Photo by Jonathan Cohen
Commencement 2012 profile: Lucia EspositoTweet
Over the past three years, Lucia Esposito managed a full-time job, a young son and various public service projects, will earn a Master in Public Administration degree and ran her first 5K race.
“I think I’m just a very determined type of person,” Esposito said. “If I like doing something, I commit to it fully, and I don’t like slacking.”
Esposito is also the recipient of the MPA program’s award for a graduating practitioner.
“We felt that more than anybody else in the program, she really went above and beyond what a typical practitioner student would do,” said Pamela Mischen, assistant professor and director of the Center for Applied Community Research and Development.
Esposito said the flexibility of the MPA program, with night classes at the University Downtown Center, allowed her to manage working full-time and starting a family while earning her degree.
“I could take all the necessary classes to graduate and I could do it in the evening, as a working student, so that was really beneficial,” she said.
Esposito will have worked for the Broome County Office for Aging for six years in October.
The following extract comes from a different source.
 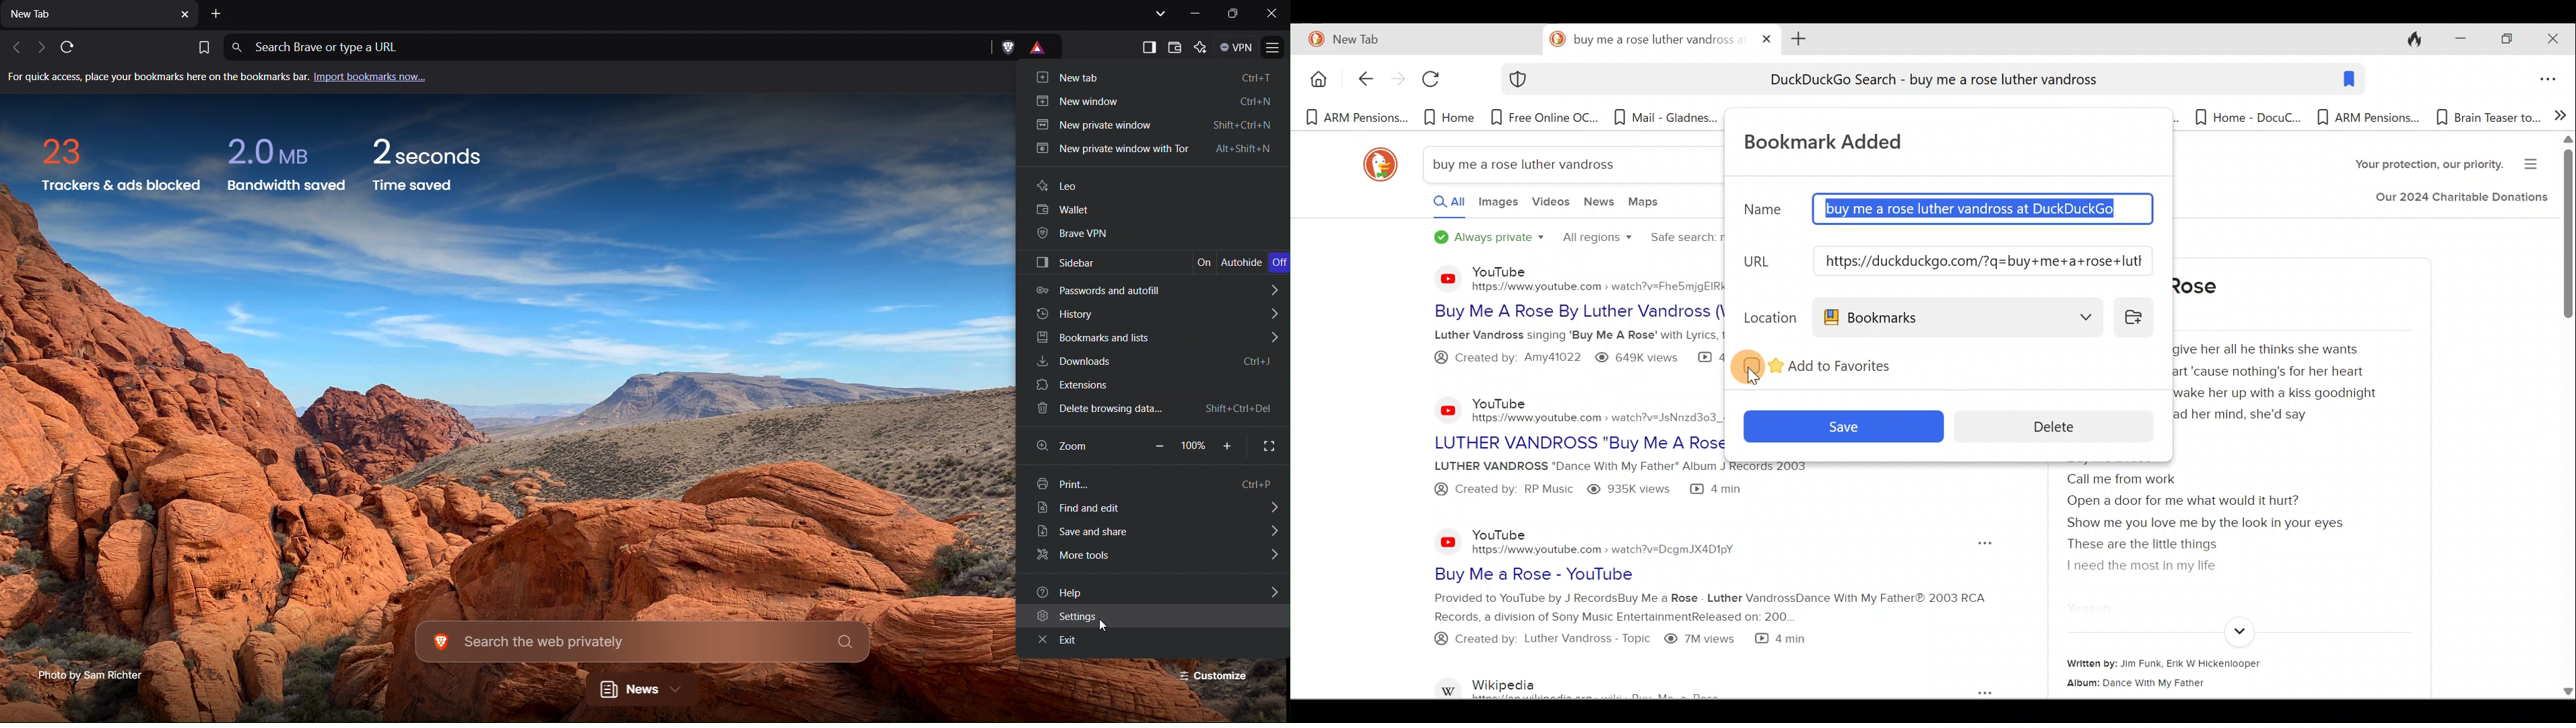 I want to click on Import bookmarks, so click(x=238, y=81).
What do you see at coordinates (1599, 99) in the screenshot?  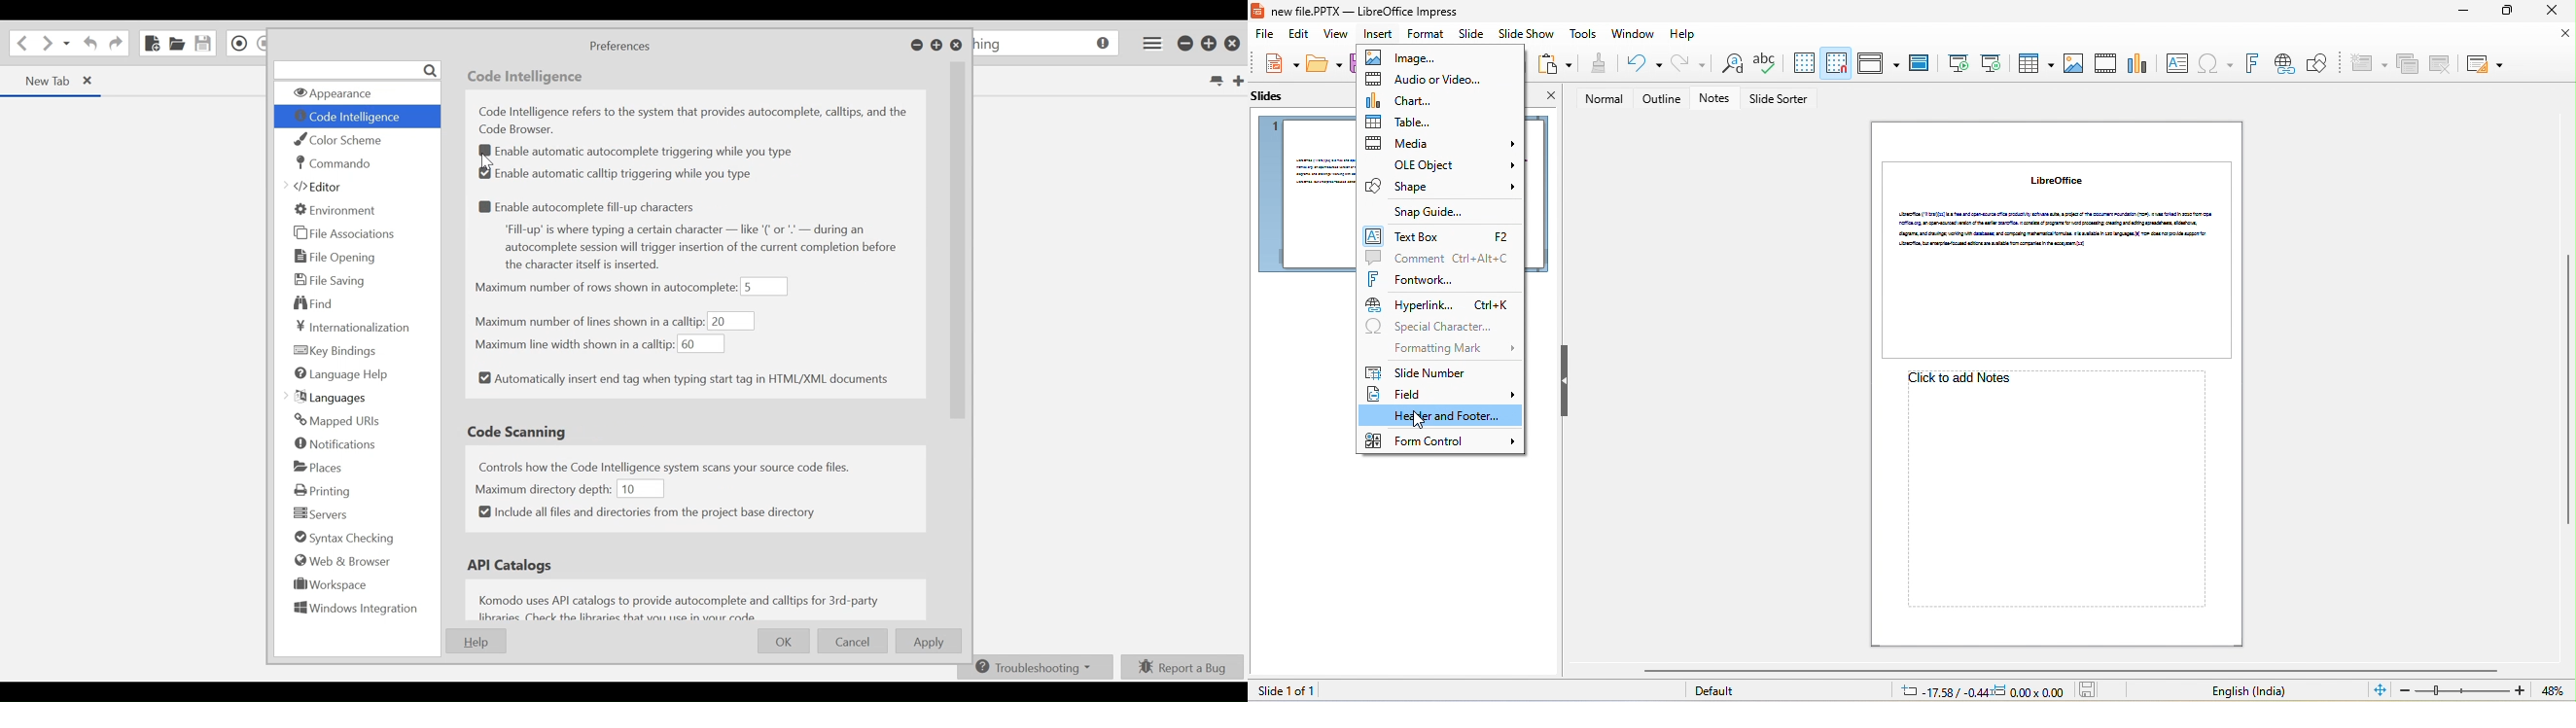 I see `normal` at bounding box center [1599, 99].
She said she chose the public administration program because a former student interned at her office and told her about it.
“She shared some interesting information with me about the program, and I thought it would be very helpful to my career, being that I work for a local government agency and I would like to continue to work in the public sector,” she said.
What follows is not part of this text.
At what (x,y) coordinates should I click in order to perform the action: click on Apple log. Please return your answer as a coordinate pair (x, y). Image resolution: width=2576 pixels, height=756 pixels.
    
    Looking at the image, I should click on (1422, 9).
During her time in the program, Esposito worked on several projects with Mischen. She did a service-learning project for the Broome County Gang Prevention program and helped organize a series of workshops for local non-profit organizations.
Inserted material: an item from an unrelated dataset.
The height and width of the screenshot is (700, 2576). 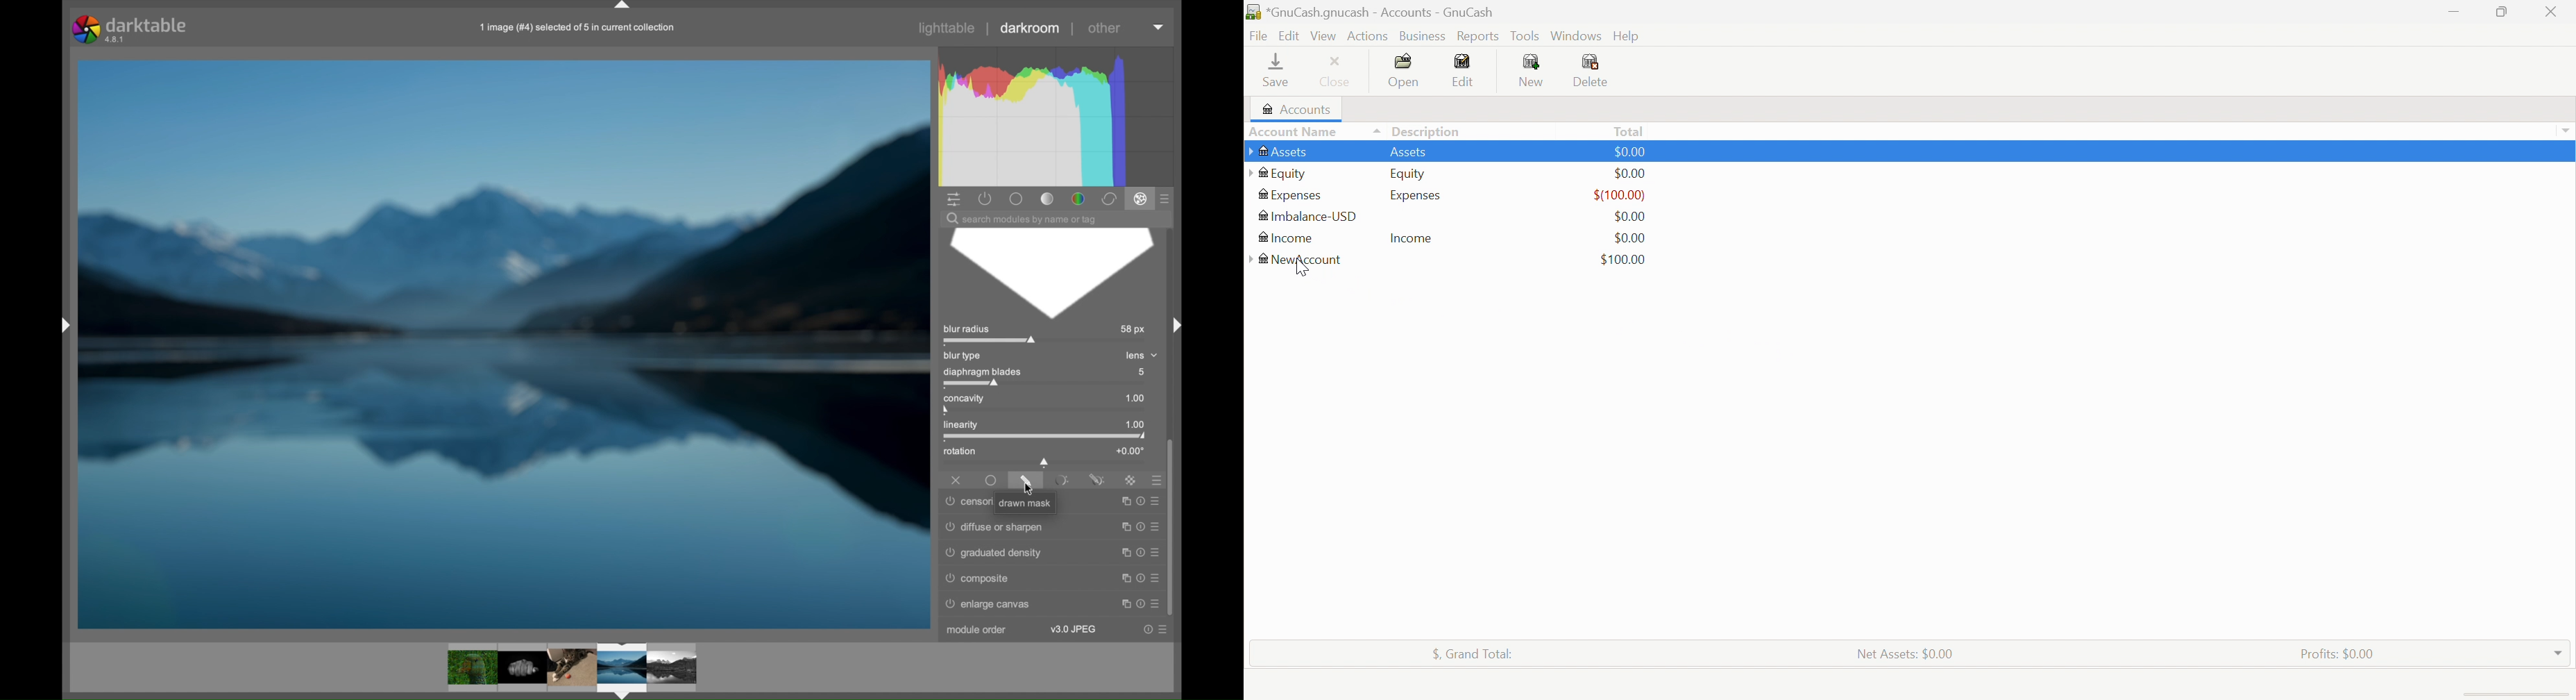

Esposito volunteered to continue to help the Broome County Gang Prevention program. She said the program is geared toward kids at risk of being involved in gang activity and it involves them in afterschool activities or sports. She designed a survey to evaluate whether the program had an impact on the children enrolled.
Organizing the series of workshops involved looking at literature and deciding what to teach the non-profit organizations. Esposito said they tailored the program to specific organizations and their individual needs.
“I really enjoyed having that impact on specific people,” she said.
Mischen said the idea for the workshops came out of discussions the two of them had.
“She was really critical in identifying the need for that project and moving it forward,” she said.
Esposito came to the United States after earning her first master’s degree at the University of Economics in Bratislava, Slovakia, in 2004. Seeing her parents serve the public working for the government in Slovakia had an impact on her own career choice.
“I look back to when I first moved here, and it was really challenging for me,” she said.
The Public Administration program, however, has helped her connect with the community.
“I think being able to get into this program kind of connected me more to this community and gave me a purpose for being here,” Esposito said. “I feel like if I didn’t do it, I would still be searching for something.
“I like the community more and I know more about it and working for a local government agency, I feel like I have more of a connection to the community,” she said.
After all of her hard work, Esposito celebrated her upcoming graduation by running her first 5K race. But now, she isn’t entirely sure what’s next. She might consider going back to school in a year.
“I’m going to miss going to school,” she said.